- Court: Court of Appeal of New Zealand
- Full case name: Jack Gartside v Joseph Thomas Sheffield(1st Defendant), Arthur William Young(2nd Defendant), Peter David Ellis(3rd Defendant), Trevor Clendon Gould(4th Defendant), John Keith Radley (5th Defendant)
- Decided: 1 June 1983
- Citation: [1983] NZLR 37
- Transcript: Court of Appeal judgment

Court membership
- Judges sitting: Cooke P, Richardson J, McMullin J

Keywords
- negligence

= Gartside v Sheffield =

Gartside v Sheffield [1983] NZLR 37 is a cited case in New Zealand regarding liability for negligence cases against lawyers.

==Background==
Winnifred Herrold, aged 89, after suffering a fall and being admitted to a retirement home, on 2 October 1978 contacted her solicitor at the law firm of Sheffield, Young & Ellis (later to merge with Chapman Tripp) to draw up a new will to leave the bulk of her estate to Jack Gartside. The solicitor visited her at her resthome on 5 October and took her instructions to draw up the new will.
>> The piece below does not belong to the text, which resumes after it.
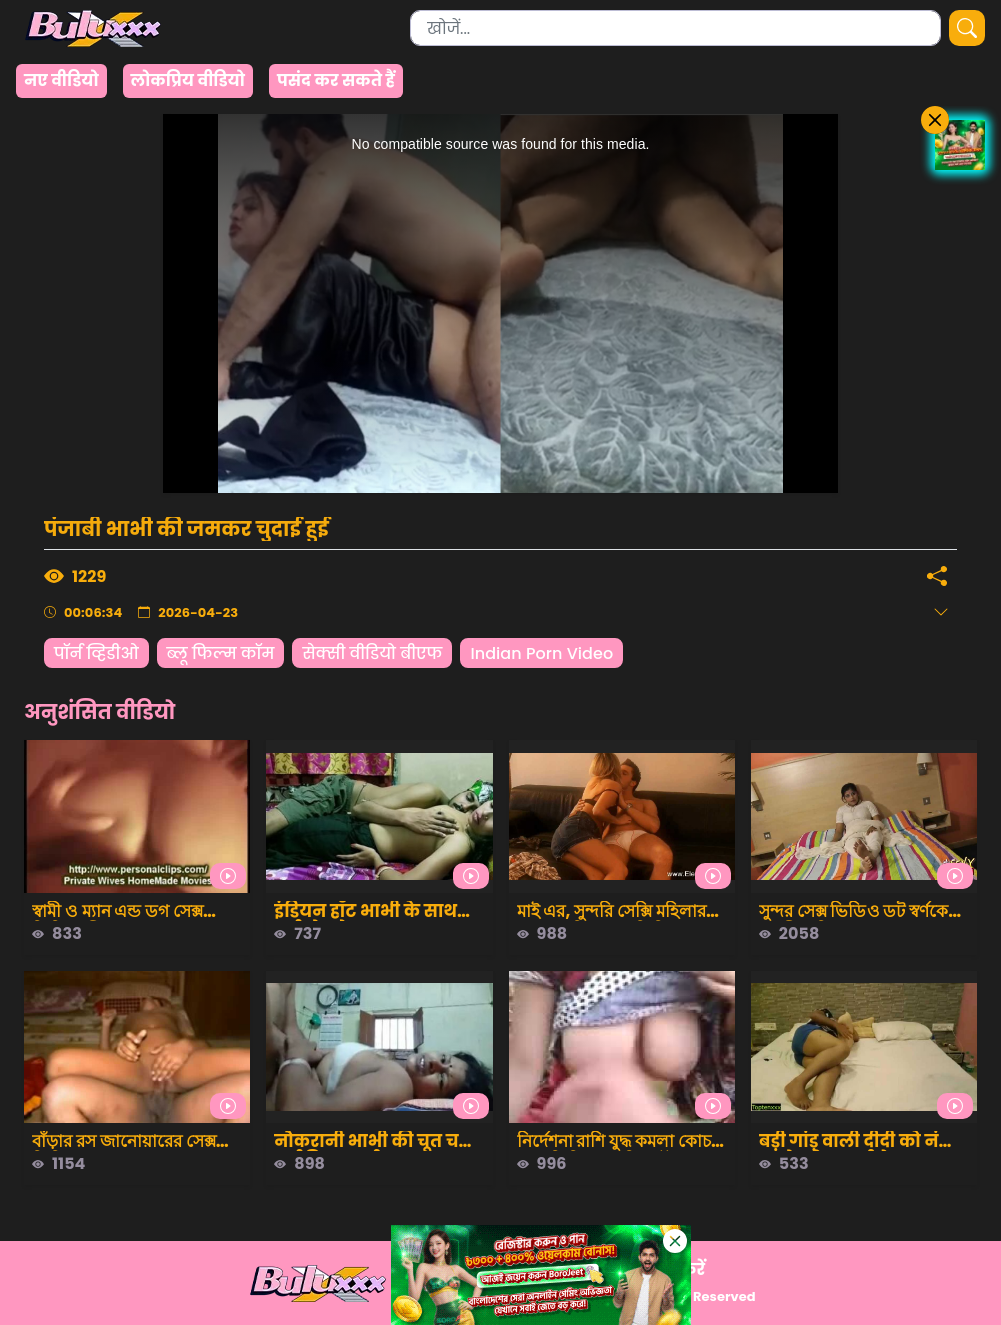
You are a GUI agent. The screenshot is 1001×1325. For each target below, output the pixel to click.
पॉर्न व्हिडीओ (96, 653)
However, Herrold died on 12 October, without her solicitor getting her to sign the new will. This resulted in Gartside getting nothing from the estate, as the estate was given to her sister under a previous will. Gartside claimed the lawyers were negligent, whilst the lawyers said they did not owe a duty of care to a mere beneficiary. Gartside sued the five partners of the law firm, who were able to get his claim struck out by the High Court of New Zealand. He appealed.

==Held==
The Court of Appeal of New Zealand reinstated his claim, saying they did owe a duty of care to a beneficiary.